- ПРЕДОСТАВЛЕННЫЙ ОТРЫВОК -
- - - -

Но тем утром, 4 июня 1989 года, в силу случайности я был единственным журналистом в мире, который мог бы уже через час-два попасть в Улу-Теляк! Не о таком ли везении «дядя Гиляй» – известный дореволюционный репортёр Владимир Гиляровский написал: «Мне посчастливилось быть в центре урагана» – уж простите цинизм нашей профессии!
Естественно, после информации, добытой у офицера, я – как говорят: задрав хвост! – побежал к стоявшему «под парами» эшелону на Улу-Теляк. За годы репортёрской работы я, что называется, «собаку съел» на проникновении туда, куда других не пускали, и мог легко схватить на погрузке какой-нибудь ящик и под видом грузчика влезть в один из вагонов в толчее спасателей, путейцев и медиков! Или упросил бы военных…
И вдруг на полпути к вагонам меня обожгла мысль: «А как мать?! А что будет с ней?!». Эта мысль осадила меня… Я знал, что мама-пенсионерка, не дождавшись моей помощи, потащит на себе по комнатам тяжёлые мешки белья, матрасы, будет надрываться с вёдрами воды – и к вечеру в полуобморочном состоянии подготовит корпус к заезду гостей. Но потом работа в одиночку её пригнёт приступом печени, болями в сердце…
Наверное, в первый раз на той вокзальной площади мне пришлось делать выбор между человеческим чувством и долгом профессии… Азарт гончей собаки гнал меня к поезду на Улу-Теляк, к «первополосной теме»! (Прости, Господи: ни один человек на вокзале в то утро и представить не мог весь ужас катастрофы!) Я был рыцарем репортажа – а в 90 километрах по одну сторону от станции Уфа, в направлении Челябинска, меня ждал репортаж о крушении поездов!
Но в 20 км по другую сторону от вокзала – а в этом направлении продолжали ходить загородные электрички, увозя дачников, – меня ждала мать. И она нуждалась в помощи! Я разрывался на части между двумя решениями. Жар-птица репортёрской удачи манила и уходила из рук, шепча, что такой шанс не упускают. Но мог ли я бросить мать – отдавшую мне жизнь и гробившую здоровье на турбазе ради моей семьи и детей?

- - - -

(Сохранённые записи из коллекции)
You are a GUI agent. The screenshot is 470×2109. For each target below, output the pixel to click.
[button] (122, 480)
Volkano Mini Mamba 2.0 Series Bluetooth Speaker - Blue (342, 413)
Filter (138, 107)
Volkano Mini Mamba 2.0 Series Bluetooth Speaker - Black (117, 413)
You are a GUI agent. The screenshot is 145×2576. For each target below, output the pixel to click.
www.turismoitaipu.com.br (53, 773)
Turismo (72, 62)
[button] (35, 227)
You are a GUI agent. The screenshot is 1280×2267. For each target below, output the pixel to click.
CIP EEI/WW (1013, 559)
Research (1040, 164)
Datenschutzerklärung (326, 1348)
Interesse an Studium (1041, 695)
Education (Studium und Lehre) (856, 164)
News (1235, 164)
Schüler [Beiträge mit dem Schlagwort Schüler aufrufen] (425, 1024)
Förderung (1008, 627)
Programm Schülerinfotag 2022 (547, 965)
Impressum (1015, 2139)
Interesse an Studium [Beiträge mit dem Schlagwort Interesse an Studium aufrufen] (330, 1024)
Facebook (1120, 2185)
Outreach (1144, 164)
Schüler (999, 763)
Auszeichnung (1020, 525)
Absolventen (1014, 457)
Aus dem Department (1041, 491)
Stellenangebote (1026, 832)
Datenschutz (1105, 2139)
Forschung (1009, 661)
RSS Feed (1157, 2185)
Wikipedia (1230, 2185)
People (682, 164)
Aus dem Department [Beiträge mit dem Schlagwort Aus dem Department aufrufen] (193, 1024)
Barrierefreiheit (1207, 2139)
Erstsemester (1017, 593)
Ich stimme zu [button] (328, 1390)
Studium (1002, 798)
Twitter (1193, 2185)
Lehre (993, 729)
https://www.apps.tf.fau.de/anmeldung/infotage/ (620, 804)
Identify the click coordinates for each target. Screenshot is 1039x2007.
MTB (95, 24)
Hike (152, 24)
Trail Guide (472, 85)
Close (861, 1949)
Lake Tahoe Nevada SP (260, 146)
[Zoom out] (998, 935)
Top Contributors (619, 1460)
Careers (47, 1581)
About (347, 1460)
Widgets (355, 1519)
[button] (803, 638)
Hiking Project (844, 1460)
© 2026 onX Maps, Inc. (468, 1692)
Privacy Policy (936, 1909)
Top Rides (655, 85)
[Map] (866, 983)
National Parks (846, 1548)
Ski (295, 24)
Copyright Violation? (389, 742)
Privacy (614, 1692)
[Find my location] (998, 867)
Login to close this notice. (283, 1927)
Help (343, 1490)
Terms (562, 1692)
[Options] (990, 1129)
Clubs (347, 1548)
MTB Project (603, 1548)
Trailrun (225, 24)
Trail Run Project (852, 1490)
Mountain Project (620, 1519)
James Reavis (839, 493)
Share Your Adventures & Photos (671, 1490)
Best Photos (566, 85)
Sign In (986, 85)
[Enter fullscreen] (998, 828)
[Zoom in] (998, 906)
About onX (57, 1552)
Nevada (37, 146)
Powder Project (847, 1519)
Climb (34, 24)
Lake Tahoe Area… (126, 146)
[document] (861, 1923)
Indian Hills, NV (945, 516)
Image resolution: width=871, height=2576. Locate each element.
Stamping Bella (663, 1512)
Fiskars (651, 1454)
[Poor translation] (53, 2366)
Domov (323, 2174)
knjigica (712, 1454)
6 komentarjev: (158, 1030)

- - - -

- ЗАДАНИЯ ДЛЯ ВЫПОЛНЕНИЯ -
1. На каком расстоянии от станции Уфа и в каком направлении, согласно отрывку, рассказчика ждал репортаж о крушении поездов?
2. Перепишите из отрывка без изменений часть, которая открывается словами «Но тем утром, 4» и заканчивается словами «цинизм нашей профессии!».

- РЕЗУЛЬТАТЫ ЗАДАНИЙ -
1. В 90 километрах от станции Уфа, в направлении Челябинска.

2.
Но тем утром, 4 июня 1989 года, в силу случайности я был единственным журналистом в мире, который мог бы уже через час-два попасть в Улу-Теляк! Не о таком ли везении «дядя Гиляй» – известный дореволюционный репортёр Владимир Гиляровский написал: «Мне посчастливилось быть в центре урагана» – уж простите цинизм нашей профессии!